HIPAA has always given patients the right to obtain copies of their health information, and once patients have this information, they can share it with whomever they please. Congress improved on this right inHITECH by requiring HIPAA-covered entities to provide patients with an electronic copy of their electronic health information and to have that digital copy directly transmitted to a third party – such as a personal health record, a mobile health app, or a health provider or family member. The Office for Civil Rights (OCR), which oversees HIPAA, released final rules last January implementing this right. Patients who want to have their health information directly transmitted to a third party must submit that request in writing (which can be electronic). OCR also clarified that if a patient wants to receive their digital information via a mechanism that is convenient for them but is not secure (such as by unsecure e-mail), the patient has the right to receive their health information in the format they want.

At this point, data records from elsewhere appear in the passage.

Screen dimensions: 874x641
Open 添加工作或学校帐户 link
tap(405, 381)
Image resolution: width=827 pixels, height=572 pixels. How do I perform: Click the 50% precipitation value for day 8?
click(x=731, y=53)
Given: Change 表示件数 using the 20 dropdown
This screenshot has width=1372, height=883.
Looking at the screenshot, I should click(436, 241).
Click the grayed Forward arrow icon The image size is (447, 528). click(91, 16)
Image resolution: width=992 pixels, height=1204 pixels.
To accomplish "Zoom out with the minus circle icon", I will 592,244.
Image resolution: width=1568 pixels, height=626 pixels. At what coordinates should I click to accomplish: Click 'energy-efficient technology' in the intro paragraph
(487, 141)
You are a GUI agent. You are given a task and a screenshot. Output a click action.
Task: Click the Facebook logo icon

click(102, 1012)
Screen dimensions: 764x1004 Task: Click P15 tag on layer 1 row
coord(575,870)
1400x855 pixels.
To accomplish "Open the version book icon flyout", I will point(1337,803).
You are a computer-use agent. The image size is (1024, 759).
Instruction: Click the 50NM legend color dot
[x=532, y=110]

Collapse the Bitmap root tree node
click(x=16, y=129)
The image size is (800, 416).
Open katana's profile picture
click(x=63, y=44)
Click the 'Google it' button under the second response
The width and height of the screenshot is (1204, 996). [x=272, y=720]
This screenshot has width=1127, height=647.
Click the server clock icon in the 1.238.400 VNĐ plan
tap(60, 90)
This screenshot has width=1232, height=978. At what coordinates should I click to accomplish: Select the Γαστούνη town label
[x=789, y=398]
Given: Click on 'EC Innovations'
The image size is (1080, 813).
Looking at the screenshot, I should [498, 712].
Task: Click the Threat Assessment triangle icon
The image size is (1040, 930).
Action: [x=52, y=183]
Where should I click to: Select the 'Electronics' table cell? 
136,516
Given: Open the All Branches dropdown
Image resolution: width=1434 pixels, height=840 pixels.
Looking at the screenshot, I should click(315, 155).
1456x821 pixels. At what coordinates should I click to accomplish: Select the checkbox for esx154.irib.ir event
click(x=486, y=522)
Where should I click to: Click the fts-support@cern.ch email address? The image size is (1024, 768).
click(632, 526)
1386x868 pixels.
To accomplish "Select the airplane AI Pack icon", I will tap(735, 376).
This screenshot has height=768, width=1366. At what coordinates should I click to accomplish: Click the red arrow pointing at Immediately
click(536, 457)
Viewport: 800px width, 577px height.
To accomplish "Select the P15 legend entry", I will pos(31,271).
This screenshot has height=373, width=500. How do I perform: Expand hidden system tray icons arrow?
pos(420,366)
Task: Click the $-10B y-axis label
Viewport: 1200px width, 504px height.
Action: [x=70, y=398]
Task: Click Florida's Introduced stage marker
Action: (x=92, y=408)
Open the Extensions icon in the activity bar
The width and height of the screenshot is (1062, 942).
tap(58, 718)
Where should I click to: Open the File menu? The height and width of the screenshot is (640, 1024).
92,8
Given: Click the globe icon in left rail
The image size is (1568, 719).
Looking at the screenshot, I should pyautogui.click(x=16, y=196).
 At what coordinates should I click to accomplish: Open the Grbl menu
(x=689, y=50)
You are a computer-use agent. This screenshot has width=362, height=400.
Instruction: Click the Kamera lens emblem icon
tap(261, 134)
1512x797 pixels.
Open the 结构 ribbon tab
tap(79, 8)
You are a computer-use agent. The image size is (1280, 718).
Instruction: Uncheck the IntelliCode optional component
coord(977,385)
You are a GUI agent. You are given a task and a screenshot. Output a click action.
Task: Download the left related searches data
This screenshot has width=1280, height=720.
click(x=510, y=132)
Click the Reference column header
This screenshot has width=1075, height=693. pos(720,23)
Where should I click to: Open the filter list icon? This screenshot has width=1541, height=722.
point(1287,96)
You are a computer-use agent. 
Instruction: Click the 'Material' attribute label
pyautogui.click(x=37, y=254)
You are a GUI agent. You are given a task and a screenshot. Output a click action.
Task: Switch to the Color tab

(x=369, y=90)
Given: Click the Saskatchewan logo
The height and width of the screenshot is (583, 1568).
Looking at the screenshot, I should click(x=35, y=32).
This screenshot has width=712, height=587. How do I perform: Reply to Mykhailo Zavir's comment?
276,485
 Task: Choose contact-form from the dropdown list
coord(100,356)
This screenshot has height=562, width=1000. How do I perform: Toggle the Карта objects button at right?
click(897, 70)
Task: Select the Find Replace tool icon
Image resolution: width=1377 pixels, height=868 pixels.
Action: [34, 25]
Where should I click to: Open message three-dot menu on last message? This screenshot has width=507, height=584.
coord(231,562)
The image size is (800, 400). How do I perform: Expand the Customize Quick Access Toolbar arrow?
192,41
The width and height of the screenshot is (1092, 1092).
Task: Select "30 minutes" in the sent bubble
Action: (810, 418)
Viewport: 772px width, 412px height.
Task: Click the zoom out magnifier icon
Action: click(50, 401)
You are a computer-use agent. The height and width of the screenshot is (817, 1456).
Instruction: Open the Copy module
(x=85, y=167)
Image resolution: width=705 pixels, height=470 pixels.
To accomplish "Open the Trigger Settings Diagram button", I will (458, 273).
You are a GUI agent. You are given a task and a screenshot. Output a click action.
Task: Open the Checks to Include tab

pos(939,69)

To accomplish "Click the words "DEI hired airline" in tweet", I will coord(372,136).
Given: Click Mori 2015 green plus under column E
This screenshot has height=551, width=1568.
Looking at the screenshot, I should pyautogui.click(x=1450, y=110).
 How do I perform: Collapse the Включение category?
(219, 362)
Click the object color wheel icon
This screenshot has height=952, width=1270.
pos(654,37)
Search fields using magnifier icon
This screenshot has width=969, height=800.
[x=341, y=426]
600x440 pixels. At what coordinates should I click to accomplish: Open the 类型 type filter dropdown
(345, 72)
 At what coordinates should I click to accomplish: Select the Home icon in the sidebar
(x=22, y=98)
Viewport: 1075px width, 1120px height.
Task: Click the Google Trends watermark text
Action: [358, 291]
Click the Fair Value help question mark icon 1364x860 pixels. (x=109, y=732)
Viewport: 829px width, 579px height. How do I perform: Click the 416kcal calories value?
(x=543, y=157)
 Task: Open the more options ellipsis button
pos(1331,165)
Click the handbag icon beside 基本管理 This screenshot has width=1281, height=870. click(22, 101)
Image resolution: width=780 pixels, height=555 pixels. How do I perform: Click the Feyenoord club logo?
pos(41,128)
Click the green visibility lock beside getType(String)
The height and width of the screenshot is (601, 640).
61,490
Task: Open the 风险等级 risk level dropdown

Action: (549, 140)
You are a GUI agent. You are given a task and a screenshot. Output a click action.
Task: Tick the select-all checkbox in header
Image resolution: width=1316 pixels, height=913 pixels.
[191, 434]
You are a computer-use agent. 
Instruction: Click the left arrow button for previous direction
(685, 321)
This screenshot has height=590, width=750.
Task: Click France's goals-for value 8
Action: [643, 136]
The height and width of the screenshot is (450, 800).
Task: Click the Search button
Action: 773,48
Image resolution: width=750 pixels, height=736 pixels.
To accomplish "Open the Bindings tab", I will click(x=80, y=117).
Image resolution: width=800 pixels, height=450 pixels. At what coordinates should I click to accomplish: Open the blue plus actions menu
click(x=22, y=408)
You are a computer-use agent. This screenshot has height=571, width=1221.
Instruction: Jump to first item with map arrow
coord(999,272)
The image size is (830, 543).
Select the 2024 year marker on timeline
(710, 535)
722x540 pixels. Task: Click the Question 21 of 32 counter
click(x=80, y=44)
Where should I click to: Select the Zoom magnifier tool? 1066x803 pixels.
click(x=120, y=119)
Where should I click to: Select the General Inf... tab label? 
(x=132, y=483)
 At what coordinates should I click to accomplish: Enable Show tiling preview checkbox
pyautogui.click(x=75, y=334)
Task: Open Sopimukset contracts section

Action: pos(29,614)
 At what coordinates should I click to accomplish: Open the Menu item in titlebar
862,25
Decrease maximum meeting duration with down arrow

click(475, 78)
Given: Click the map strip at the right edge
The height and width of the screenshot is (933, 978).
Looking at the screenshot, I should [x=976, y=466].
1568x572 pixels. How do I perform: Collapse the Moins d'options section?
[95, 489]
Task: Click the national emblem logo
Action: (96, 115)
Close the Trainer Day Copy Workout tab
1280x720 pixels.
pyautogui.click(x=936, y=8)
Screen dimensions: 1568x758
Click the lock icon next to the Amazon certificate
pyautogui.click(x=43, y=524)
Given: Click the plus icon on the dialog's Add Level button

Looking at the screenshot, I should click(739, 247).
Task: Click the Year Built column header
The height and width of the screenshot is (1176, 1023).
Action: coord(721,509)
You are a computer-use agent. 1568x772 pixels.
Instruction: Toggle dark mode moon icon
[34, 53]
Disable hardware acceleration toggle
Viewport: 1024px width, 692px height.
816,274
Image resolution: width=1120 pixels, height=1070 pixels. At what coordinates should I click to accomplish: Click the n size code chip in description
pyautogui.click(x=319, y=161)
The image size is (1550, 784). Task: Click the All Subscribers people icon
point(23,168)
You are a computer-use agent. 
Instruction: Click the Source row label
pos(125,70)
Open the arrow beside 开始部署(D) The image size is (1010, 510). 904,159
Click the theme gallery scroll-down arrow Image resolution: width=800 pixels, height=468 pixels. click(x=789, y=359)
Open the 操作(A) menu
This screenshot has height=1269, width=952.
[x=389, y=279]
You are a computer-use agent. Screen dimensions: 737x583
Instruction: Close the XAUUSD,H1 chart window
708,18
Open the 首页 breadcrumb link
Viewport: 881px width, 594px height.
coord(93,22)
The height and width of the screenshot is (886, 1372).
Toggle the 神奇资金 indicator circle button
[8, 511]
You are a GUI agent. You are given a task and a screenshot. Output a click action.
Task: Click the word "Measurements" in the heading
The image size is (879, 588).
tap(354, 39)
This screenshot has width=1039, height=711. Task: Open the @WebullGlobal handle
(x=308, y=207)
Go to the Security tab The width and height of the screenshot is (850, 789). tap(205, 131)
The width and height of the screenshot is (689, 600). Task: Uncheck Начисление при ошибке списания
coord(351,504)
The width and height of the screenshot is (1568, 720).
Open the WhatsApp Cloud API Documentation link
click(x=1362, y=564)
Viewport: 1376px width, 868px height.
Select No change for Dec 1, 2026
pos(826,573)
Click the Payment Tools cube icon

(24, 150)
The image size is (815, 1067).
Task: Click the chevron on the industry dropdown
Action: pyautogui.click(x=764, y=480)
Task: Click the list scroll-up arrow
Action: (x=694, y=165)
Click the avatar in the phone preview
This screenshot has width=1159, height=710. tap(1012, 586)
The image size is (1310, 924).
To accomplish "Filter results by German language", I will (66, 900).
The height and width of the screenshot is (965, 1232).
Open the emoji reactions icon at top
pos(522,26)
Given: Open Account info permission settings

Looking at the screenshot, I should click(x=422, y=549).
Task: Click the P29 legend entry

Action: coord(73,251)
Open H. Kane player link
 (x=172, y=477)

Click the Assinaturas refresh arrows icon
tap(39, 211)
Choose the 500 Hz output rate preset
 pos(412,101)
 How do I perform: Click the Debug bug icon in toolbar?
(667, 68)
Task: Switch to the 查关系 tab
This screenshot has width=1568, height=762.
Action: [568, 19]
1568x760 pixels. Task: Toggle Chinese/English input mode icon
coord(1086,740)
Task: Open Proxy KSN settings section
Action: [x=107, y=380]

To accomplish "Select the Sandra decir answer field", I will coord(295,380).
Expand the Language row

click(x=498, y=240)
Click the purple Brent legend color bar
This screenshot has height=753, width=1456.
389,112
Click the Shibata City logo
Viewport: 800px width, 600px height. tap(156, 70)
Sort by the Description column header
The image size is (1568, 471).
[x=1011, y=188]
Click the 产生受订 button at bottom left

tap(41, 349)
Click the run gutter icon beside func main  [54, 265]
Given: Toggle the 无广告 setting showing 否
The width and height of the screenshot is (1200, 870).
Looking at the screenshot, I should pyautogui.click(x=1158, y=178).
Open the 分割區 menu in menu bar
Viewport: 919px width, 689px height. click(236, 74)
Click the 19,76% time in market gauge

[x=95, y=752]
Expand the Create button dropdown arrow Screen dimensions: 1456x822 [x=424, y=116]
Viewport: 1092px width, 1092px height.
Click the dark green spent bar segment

While these changes to HIPAA’s patient access rights are welcome and prioritize the needs of patients, the regulators fell short of creating the ideal environment for facilitating patient HIEs of One. Providers are still permitted to take up to 30 days (and in some cases, up to 60 days) to provide a patient with access to electronic health information, and this timeframe also applies to the direct transmission of this data (per patient request). This is hardly fast enough to permit the patient to meaningfully exchange their current health information with others.

Beginning in 2014, the federal Meaningful Use program will enable some of us to have much more timely ability to electronically view, download and transmit our digital health data. For example, physicians participating in the Meaningful Use program (and using Certified EHR Technology) will have to provide patients with the ability to view, download and transmit (V/D/T) relevant health data within 4 business days. In addition, hospitals participating in the program must provide patients with their discharge summaries within 36 hours.

That timeframe comes much closer to enabling patients to be HIEs of One. It is the case, however, that fewer patients will be impacted by these new Meaningful Use Requirements. The Meaningful Use Requirements only require that 50% of patients be offered and more than 5% of patients use the V/D/T capabilities. But it’s a great start to building the movement.

Regulators may need to tie up a few loose ends. For example, the EHR 2014 Certification Requirements should be checked to ensure they are consistent with the new final HIPAA regulations. Since a patient’s request to transmit data to a third party must be in writing, certification criteria should specify a standard or require a functionality for capturing this information. Health care providers offering these capabilities to patients also would benefit from specific guidance from regulators about how to deploy the V/D/T capabilities consistent with both HIPAA and Meaningful Use requirements. Finally, when there is more experience with deployment of Blue Button and Meaningful Use, there will be a more hospitable climate for revising the baseline HIPAA rules, so that all patients have the capability to take control of their health care.